Question

Today, I'm trying to make a task manager for a personnal project.

I wrote the following method :

template<class Callback, class... Args>
void ThreadManager::AddTaskToRun(Callback&& fun,     Args&&... args)
{
task_handle<function<void()>> task = make_task([&]()
{
    fun(forward<Args>(args)...);
});

/* Another code */
}

And I call it with the following sample :

void Test(int taskId)
{
wcout << "Hello " << taskId << endl;
}


threadManager.AddTaskToRun(Test, 1);
threadManager.AddTaskToRun(Test, 2);
threadManager.AddTaskToRun(Test, 3);

And

int x = 0;
threadManager.AddTaskToRun(Test, x);
x++;
threadManager.AddTaskToRun(Test, x);
x++;
threadManager.AddTaskToRun(Test, x);

The problem is that, in Debug mode (with Visual Studio 2013), I have the following result :

Hello 1 (first test)
Hello 2
Hello 3

And

Hello 2 (second test, with a variable in argument)
Hello 2
Hello 2

The second test has a big problem no? :-)

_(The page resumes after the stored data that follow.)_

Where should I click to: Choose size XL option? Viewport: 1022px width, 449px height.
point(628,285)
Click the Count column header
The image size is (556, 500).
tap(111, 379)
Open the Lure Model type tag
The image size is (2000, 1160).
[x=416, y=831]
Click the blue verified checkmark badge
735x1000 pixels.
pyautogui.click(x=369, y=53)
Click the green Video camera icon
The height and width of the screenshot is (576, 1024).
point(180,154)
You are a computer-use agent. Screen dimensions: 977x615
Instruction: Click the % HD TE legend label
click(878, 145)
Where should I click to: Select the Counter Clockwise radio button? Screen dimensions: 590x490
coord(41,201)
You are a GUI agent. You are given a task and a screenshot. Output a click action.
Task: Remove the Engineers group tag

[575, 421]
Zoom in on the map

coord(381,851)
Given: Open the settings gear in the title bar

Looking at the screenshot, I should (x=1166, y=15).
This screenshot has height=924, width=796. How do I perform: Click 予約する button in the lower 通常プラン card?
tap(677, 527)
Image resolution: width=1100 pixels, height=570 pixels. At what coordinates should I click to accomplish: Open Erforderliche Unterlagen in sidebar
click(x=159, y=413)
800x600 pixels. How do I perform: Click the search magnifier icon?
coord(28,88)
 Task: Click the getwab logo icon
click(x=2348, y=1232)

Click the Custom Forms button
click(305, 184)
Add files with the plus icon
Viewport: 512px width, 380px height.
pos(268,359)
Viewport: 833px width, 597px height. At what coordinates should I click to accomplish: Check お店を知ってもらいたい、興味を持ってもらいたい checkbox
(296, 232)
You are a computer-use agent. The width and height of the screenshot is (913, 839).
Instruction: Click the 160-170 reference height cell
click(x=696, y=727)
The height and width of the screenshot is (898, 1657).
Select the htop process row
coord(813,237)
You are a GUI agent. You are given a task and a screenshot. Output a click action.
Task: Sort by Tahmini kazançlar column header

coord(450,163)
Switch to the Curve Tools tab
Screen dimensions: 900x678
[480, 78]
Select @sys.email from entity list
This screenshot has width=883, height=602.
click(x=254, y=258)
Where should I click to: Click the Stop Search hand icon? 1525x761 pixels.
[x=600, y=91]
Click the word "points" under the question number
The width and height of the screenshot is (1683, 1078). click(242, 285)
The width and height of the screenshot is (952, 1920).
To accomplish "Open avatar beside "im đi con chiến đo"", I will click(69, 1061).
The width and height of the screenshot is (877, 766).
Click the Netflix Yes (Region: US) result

And if I test in Release mode :

Hello 3 Hello 3 Hello 3

And

Hello 2 Hello 2 Hello 2

Well. It's strange I think. I've search on the web but found nothing. I just seen that if I run my function outside the "make_task" or "create_task" (PPL), all results are good :

template<class Callback, class... Args>
void ThreadManager::AddTaskToRun(Callback&& fun,     Args&&... args)
{
fun(forward<Args>(args)...);

/* Another code */
}

Anyone have an idea to help me?

Thank you in advance

Was it helpful?

Solution

I've found the solution after several hours of test. I've search in thread.h file, and discover in their constructor _Decay_copy, and tried to use it in my method :

template<class Callback, class... Args>
void ThreadManager::AddTaskToRun(Callback&& fun,     Args&&... args)
{
task_handle<function<void(void)>> task = bind(_Decay_copy(forward<Callback>(fun)), _Decay_copy(forward<Args>(args))...);

/* Another code */
}

By using this task with task_group, it works fine.